The white-slavery hysteria also spawned one of the ghastliest uses of state power in U.S. history. In several states, a conviction for "white slavery" automatically made a woman eligible for sterilization. Between 1907 and 1950, some 40,000 women were forcibly sterilized, most for prostitution or sexual immorality.
After World War II both the term "white slavery" and the policing of immoral sexuality became disreputable, as prosecutions for violations of the Mann Act virtually ceased. But a new cause emerged in the early 2000s that bore a striking resemblance to the scare of the early 1900s. Having been mentioned only sporadically through the 1990s, "human trafficking" exploded in news reports and scholarly articles at the beginning of the George W. Bush era.
A Google Scholar search shows only 50 results for the term in 1998 and 71 in 1999, but 161 results in 2000, 293 in 2001, 496 in 2002, 758 in 2003, and 1,100 in 2004. The number continued to grow to roughly 6,000 in each of the last three years. The movement against human trafficking, or "modern-day slavery," is now a global phenomenon that far surpasses the scope of the anti-white slavery cause.
Twenty-seven million people, we are told by the United Nations, scores of NGOs, and the U.S. State Department, are being held in bondage around the globe. Though there is general scholarly consensus that most people who are coerced to migrate and work are agricultural and domestic laborers, the lion's share of attention in the anti-human-trafficking campaign focuses on sex workers.
As with white slavery, there is no reason to believe that the actual number of slaves in the world is anywhere near its claimed number. The origin of that figure has been traced by a number of scholars and journalists, notably Laura Agustan, Elizabeth Bernstein, Maggie McNeill, and Ronald Weitzer, to the work of a single man, Kevin Bales, the founder of the Free the Slaves lobby group, who arrived at the figure through estimates, guesses, and an expansive definition of "slavery."
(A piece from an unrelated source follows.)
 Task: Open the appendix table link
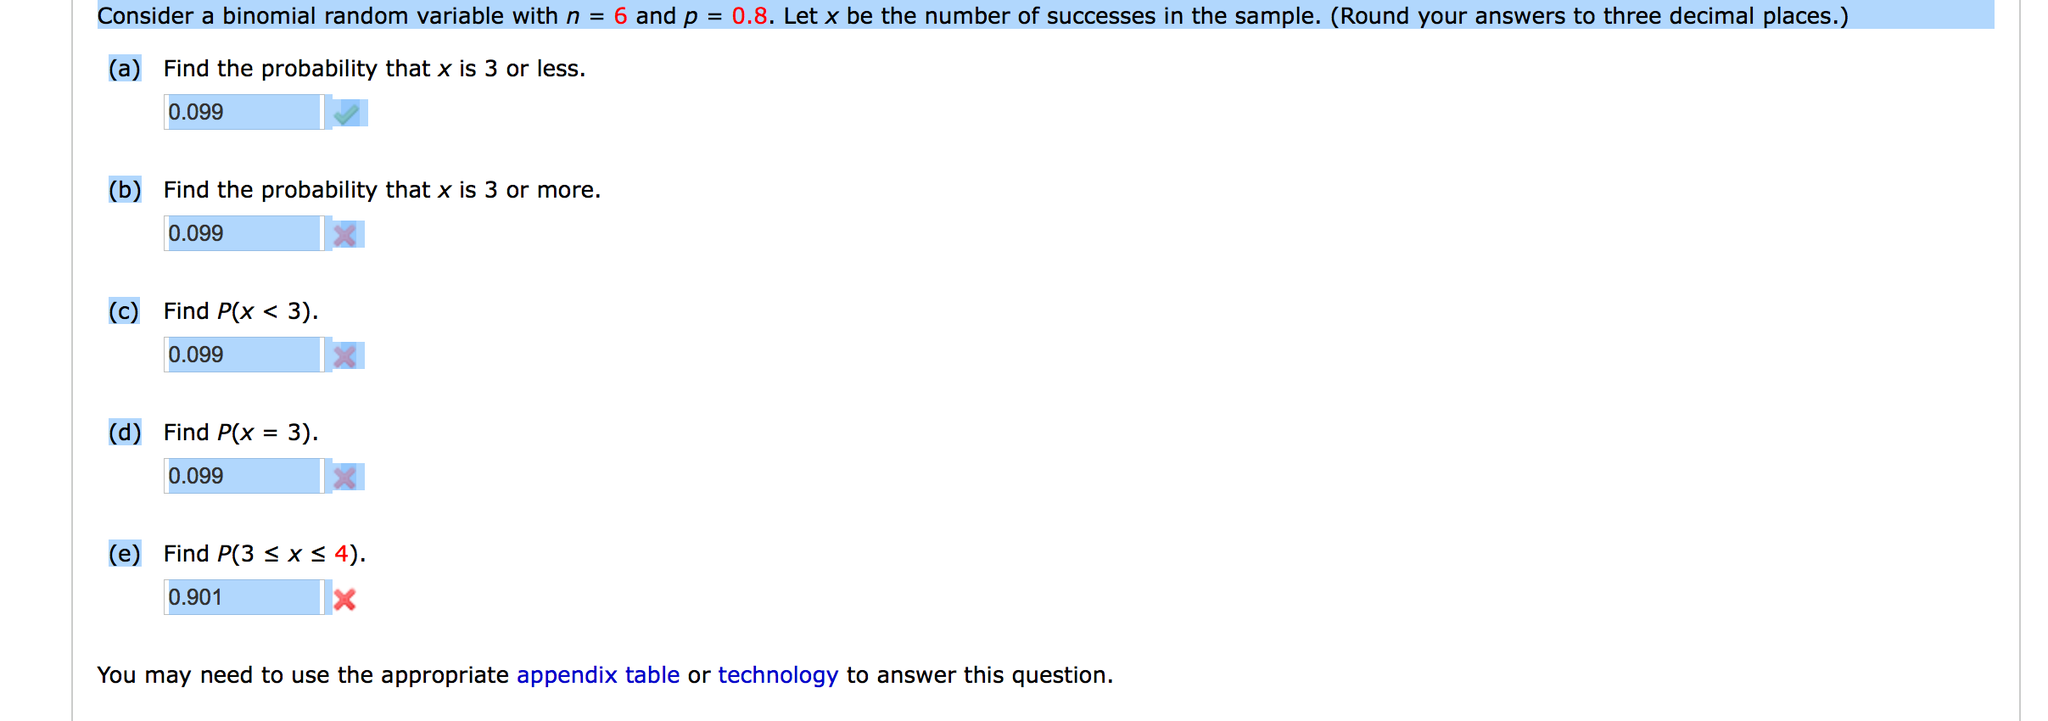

In another parallel to a century ago, several scholars have identified a confluence of human-trafficking discourse with calls for restrictions on immigration. The new panic has also given rise to new agencies within municipal and state governments whose charge to prosecute "traffickers" has resulted in the prosecution of greater numbers of women voluntarily selling sex for money. In Florida, the state legislature is considering a bill that would allow involuntary psychiatric hospitalization of sex-trafficking "victims."
In 2000, the Trafficking Victims Protection Act created within the State Department an Office to Monitor and Combat Trafficking in Persons, which promotes the figure of 27 million "slaves" on its website and in its "targeted foreign assistance and public engagement on trafficking in persons." Some of that foreign assistance has gone to programs in Asia in which NGOs and local governments "rehabilitate" arrested sex workers by forcing them into factory work.
The history of America's first sex panic should give us pause before we latch onto a new cause whose benefits are likely to be minimal at best but will almost certainly put more women in jail and more cops in our lives.